From Ellsberg’s 2017 book “The Doomsday Machine: Confessions of a Nuclear War Planner”
In 1971, the young defense analyst Daniel Ellsberg had taken on the Nixon administration, risking his career and freedom to leak the Pentagon Papers. He showed the world that the U.S. government had lied repeatedly about beginning and winning the war on Vietnam.
Now, over 40 years later, Ellsberg is sharing the research from his most ambitious project yet, The Doomsday Machine — a stunning insider’s tale of the American nuclear procedures.
Ellsberg was a nuclear war planner during the 1950s and ’60s. In The Doomsday Machine Ellsberg offers an expose about “the nuclear war planners, of which I was one, who have written plans to kill billions of people,” calling it “a conspiracy to commit omnicide, the death of everyone.” Ellsberg asks us, “Can humanity survive the nuclear era? We don’t know. I choose to act as if we have a chance.”
For decades he has put himself on the line to oppose those plans: writing, speaking, standing up, and sitting-in against the threat of nuclear annihilation. Ellsberg has been hauled off to jail for civil disobedience against war over 80 times.

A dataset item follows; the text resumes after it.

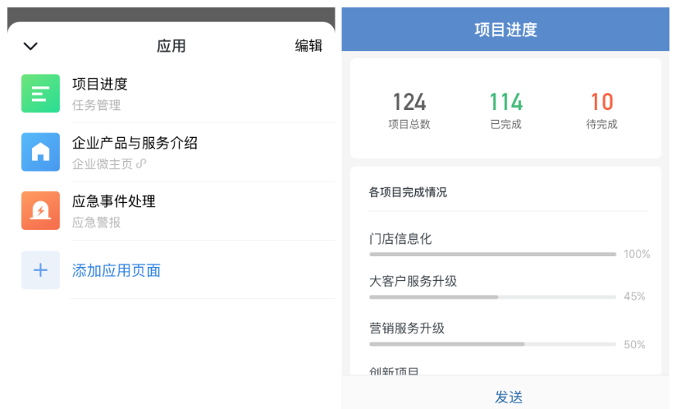Click the 各项目完成情况 section heading

(408, 192)
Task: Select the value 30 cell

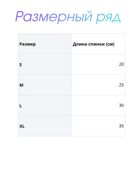Action: coord(98,105)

On Dec 13, 2017, Daniel Ellsberg was on stage at the Commonwealth Club in San Francisco. He had an engaging conversation with the Club’s President, Dr. Gloria Duffy. She and Ellsberg share a similar background. She worked as a resident consultant at the Rand Corporation in Santa Monica, where Ellsberg had been 6 years earlier. She then was Communications Director at the Arms Control Association in Washington, D.C..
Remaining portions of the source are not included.